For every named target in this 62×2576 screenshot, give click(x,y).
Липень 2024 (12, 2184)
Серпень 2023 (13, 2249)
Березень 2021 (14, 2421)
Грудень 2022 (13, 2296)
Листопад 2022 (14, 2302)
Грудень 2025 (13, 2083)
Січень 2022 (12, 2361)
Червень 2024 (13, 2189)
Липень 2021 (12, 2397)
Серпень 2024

What is expected: Every line of the data above should be output exactly as written.

Exercise answer:
For every named target in this 62×2576 screenshot, give click(x,y).
Липень 2024 (12, 2184)
Серпень 2023 (13, 2249)
Березень 2021 (14, 2421)
Грудень 2022 (13, 2296)
Листопад 2022 (14, 2302)
Грудень 2025 (13, 2083)
Січень 2022 (12, 2361)
Червень 2024 (13, 2189)
Липень 2021 (12, 2397)
Серпень 2024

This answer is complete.